Analysts warn that by restricting journalists’ access to pressure Beijing, the US is not only betraying its own values but also fighting a losing battle.
“In a race to the bottom of censorship and media restriction, China is going to win that game every single day of the week,” said Alex Dukalskis, a China fellow at the Wilson Centre and expert in human rights and transnational justice.
Faced with a Chinese government that had “no problem” censoring, intimidating and expelling journalists, a smarter strategy would be to take the “moral high ground” and defend the free press, he added.
“Don’t denigrate journalists, don’t call them the ‘enemy of the people’, don’t do all of those things that give authoritarian states a level of easy evidence to make an equivalence argument,” Dukalskis said.
Some supporters of the Trump administration’s new restrictions contend that the government is merely following the letter of its own law: The country’s Immigration and Nationality Act does stipulate that I visas are to be granted to other countries’ citizens “upon a basis of reciprocity”.
Still, Dukalskis said, “there is a difference between what’s legal and what’s the right thing to do, strategically and morally”.
Sarah Cook, a senior research analyst for China, Hong Kong and Taiwan at Freedom House, said the US should take a more precise approach.
“Reciprocity and visa penalties should be applied to people from the Chinese ministry of foreign affairs, embassy officials, and others from the Chinese party-state apparatus who are actually the ones making these decisions regarding foreign journalists in China,” she said.
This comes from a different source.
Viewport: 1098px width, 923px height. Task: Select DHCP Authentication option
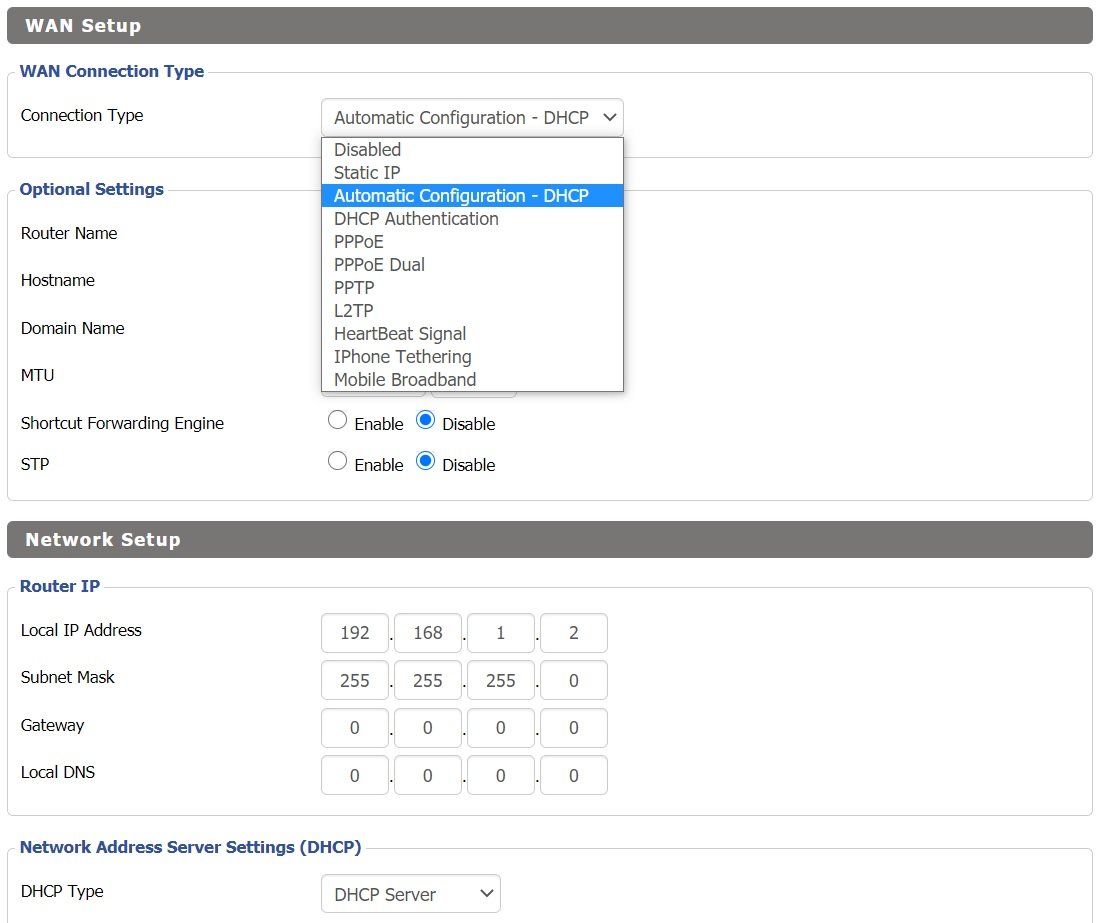[416, 219]
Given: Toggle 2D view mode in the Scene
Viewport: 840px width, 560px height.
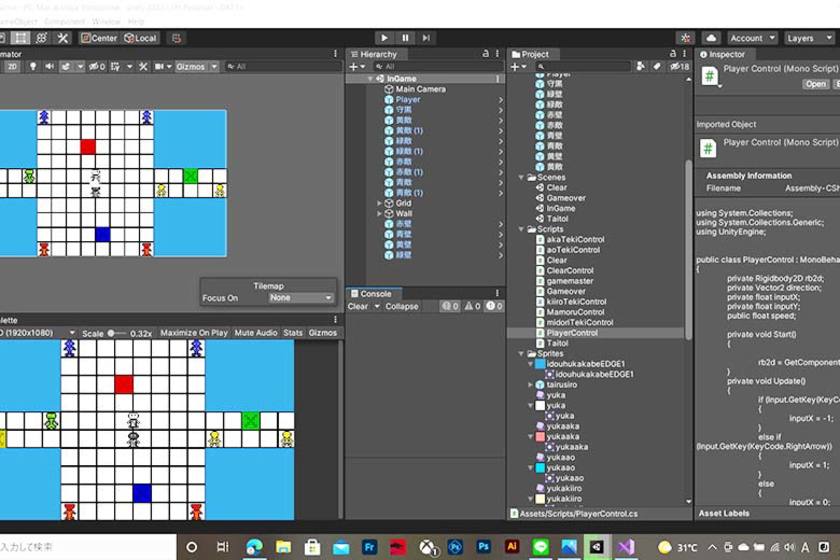Looking at the screenshot, I should pyautogui.click(x=12, y=67).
That strategy, Cook argued, was more likely to succeed in “inducing the desired change than targeting Chinese journalists in the United States – especially ones working for outlets that have no connection to the Chinese government”.
For one New York-based reporter working for a privately owned Chinese financial news outlet, the new rules have accelerated plans to eventually return to China from a matter of years to a matter of months.
“People are really upset and disappointed,” the reporter, who has worked in New York for about four years, said of her Chinese peers working in the US.
Now awaiting the outcome of an I visa renewal that she filed before the new restrictions were announced, the reporter requested anonymity for fear of causing complications in that process.
It would not be easy to continue her profession back in China, she noted: there are “a lot of restrictions on what you can write and how you write”. Instead, she is considering a job in finance that would let her continue reporting on the side.
“I will keep writing,” she said. “That’s a sure thing.”